白球と最後の夏~クローバーの約束~

 
稜ちゃんが一生懸命に紡ぎ出す言葉は、わたしの心の隅々までしみ込んでいく。

とめどなく涙が溢れてきて、稜ちゃんの白いシャツはわたしの涙の染みが・・・・。

うれし涙の染みが、世界地図でも広げたようにどんどん大きくなっていく。

どんどん、どんどん・・・・。

どんどん・・・・。


「ごめん、百合。今までいっぱい待たせて。やっと今日、胸を張って言うよ・・・・」


わたしを抱きしめる稜ちゃんの腕に力が入った。

稜ちゃんの心臓が、さらにバクバクと音を立てている。





「ガキの頃から好きだったんだ。

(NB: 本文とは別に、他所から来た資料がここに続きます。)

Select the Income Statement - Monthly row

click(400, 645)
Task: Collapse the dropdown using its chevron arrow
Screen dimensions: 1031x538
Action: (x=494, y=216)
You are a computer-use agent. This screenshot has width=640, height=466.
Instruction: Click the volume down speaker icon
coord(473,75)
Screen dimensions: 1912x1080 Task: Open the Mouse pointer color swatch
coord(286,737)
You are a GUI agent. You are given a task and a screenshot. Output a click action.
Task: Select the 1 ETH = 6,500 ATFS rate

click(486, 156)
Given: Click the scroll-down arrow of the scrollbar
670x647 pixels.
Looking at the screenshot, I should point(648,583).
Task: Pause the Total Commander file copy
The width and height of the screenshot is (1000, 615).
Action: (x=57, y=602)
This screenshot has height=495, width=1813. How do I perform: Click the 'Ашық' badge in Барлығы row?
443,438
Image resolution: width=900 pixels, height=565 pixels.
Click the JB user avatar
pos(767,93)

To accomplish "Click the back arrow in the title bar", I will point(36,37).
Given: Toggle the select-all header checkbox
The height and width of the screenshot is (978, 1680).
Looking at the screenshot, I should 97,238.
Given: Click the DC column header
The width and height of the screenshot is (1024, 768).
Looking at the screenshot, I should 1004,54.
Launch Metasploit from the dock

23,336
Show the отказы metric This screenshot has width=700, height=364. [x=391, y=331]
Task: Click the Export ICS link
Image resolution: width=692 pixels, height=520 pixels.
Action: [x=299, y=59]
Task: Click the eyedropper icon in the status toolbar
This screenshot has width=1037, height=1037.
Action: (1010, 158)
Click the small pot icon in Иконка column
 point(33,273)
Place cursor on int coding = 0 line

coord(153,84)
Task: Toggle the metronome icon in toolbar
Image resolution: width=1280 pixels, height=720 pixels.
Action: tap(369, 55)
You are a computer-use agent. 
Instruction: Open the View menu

・・・・俺とつき合ってください」





奇跡だぁ・・・・。

奇跡が起こった・・・・。

稜ちゃんがずっとわたしを・・・・好きでいてくれていたなんて。


嘘じゃないよね?

聞き間違いじゃないよね?

今日は“エイプリルフール”

・・・・なんかじゃないよね?


わたしの目からはもっともっと涙が溢れ出て、今度は宇宙地図だって作れちゃうくらい。

それくらいなんだよ、稜ちゃん。